É de se lembrar que os grandes criminosos da mitologia grega que estão no Tártaro (a camada mais profunda do Hades, o Inferno grego) lá permanecerão até o final dos tempos submetidos a penas terríveis. Tais penas apresentam uma característica cruel: o criminoso ficará preso a situações absurdas que o obrigarão a repetir eternamente um gesto, um suplício que não termina nunca. Nenhuma possibilidade de mudança, de transformação, de mudança. As Danaides, por exemplo, lá estão no Tártaro a encher de água para todo o sempre toneis sem fundo ou, segundo outros, a carregar água numa peneira de um lado para outro. Não foi por outra razão que Platão interpretou este suplício como uma entrega insaciável do ser humano a paixões eternamente insatisfeitas. 

SÍSIFO , 1920 ( FRANZ VON STUCK )
Algo semelhante ocorre com Sísifo, o mais astuto e inescrupuloso dos mortais, que tentou enganar os deuses. Está condenado, até o final dos tempos, a rolar uma imensa pedra montanha acima na esperança de um dia, quem sabe, fazê-la atingir a outra vertente, livrando-se da pena. Mas tal não acontece, as forças lhe faltam sempre que ele está quase conseguindo realizar o seu intento. Terá o nosso herói que recomeçar a sua obrigação diariamente, que há de durar até o final dos tempos. Sísifo: uma imagem da condição humana? Essa, sem dúvida a razão pela qual Albert Camus o utilizou (Le Mythe de Sysiphe) para ilustrar as suas teses sobre a filosofia do absurdo. O absurdo de uma existência desprovida de sentido e de transcendência, num mundo ininteligível, que requer sempre nosso esforço.

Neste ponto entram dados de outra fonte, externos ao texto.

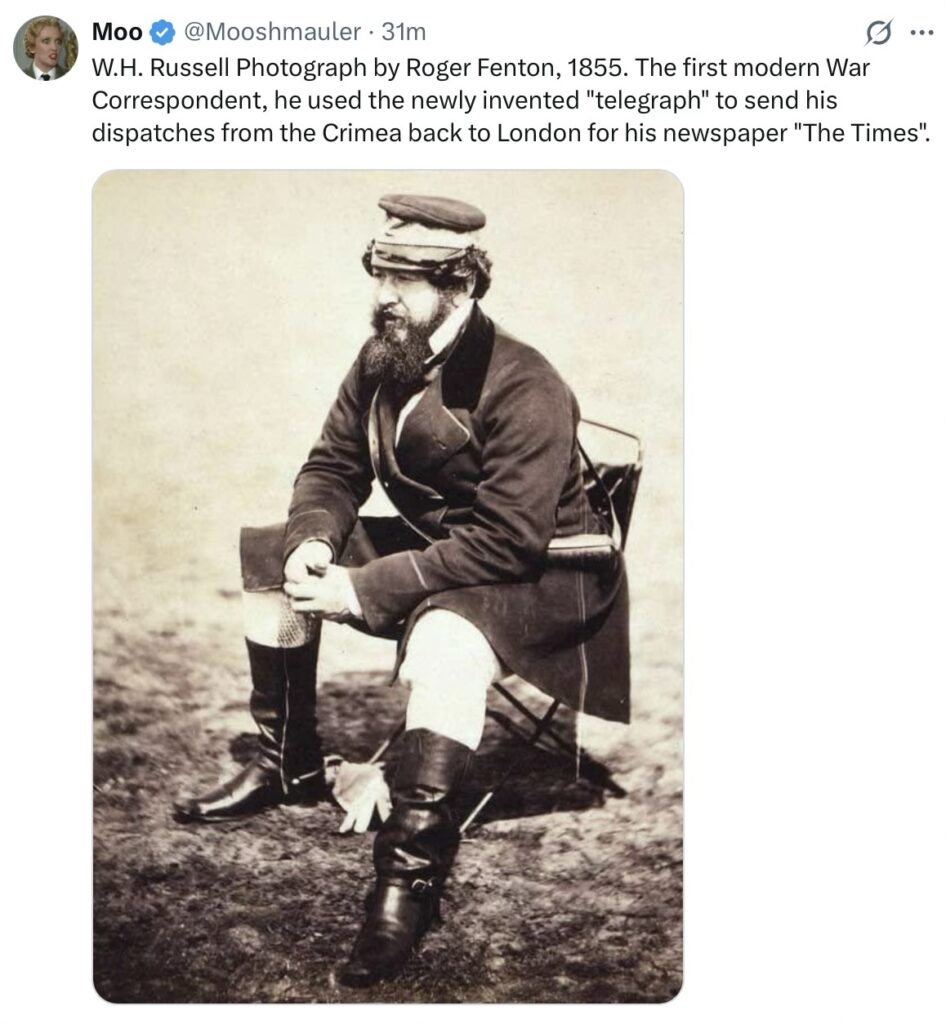The height and width of the screenshot is (1024, 946).
Task: Open Moo's round profile avatar
Action: [46, 48]
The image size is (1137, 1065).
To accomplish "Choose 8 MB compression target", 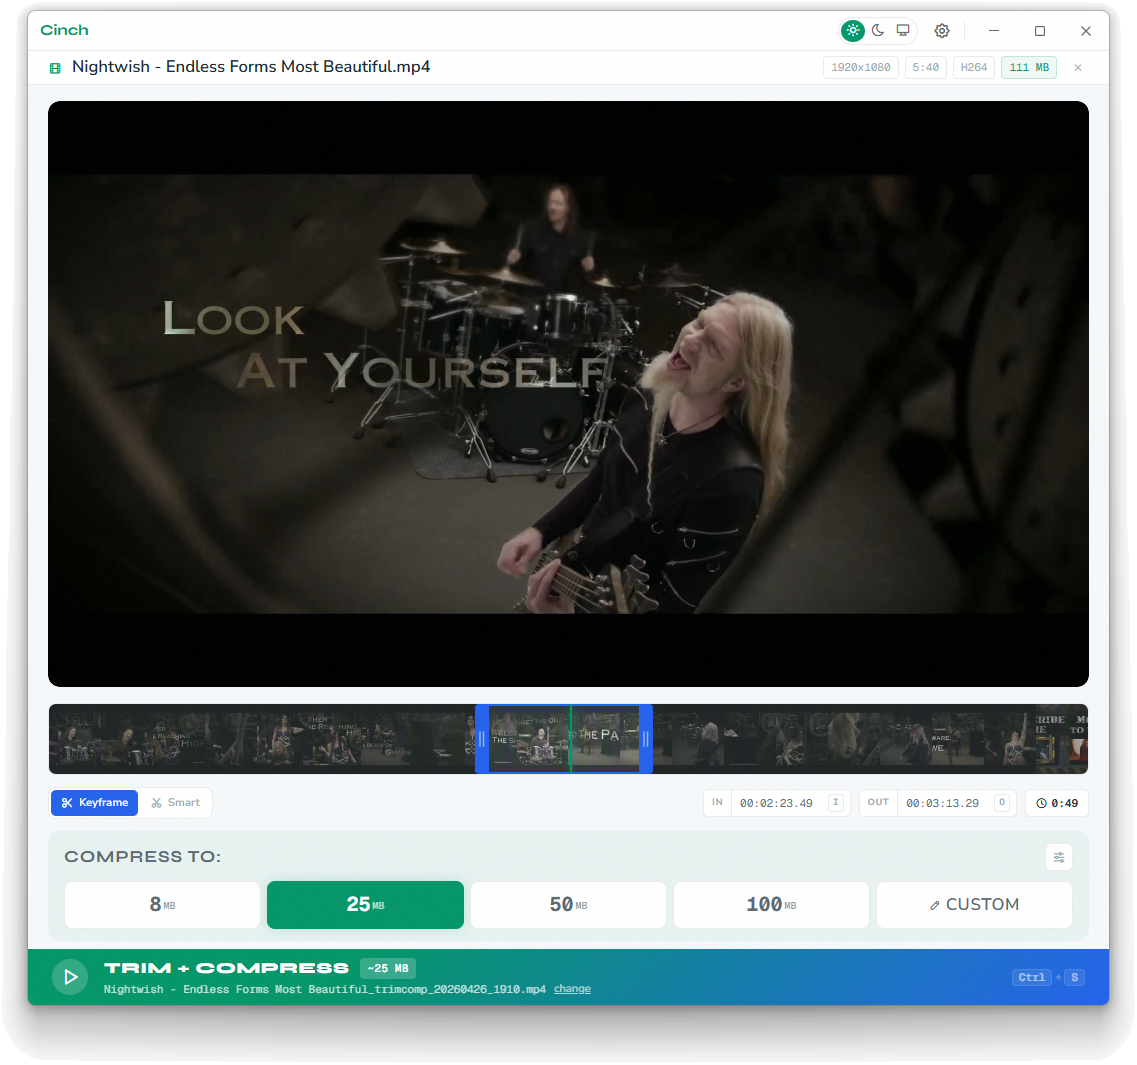I will coord(162,905).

É pelos mitos das várias tradições que o ser humano pode iluminar e compreender melhor o seu presente. Ou seja, diacronicamente ir a eles, no passado distante, trazê-los para o presente e, com eles, sincronicamente, explicar melhor o que acontece, sobretudo com relação à sua conduta e às daqueles com os quais convive. Todo mito oferece, em última instância, sob uma forma alegórica, explicações do inexplicável. Este entendimento se fez presente quando, por exemplo, os nossos cientistas, bem assessorados, não há dúvida, recorreram ao nome do desditoso e orgulhoso Tântalo para designar um metal recentemente descoberto.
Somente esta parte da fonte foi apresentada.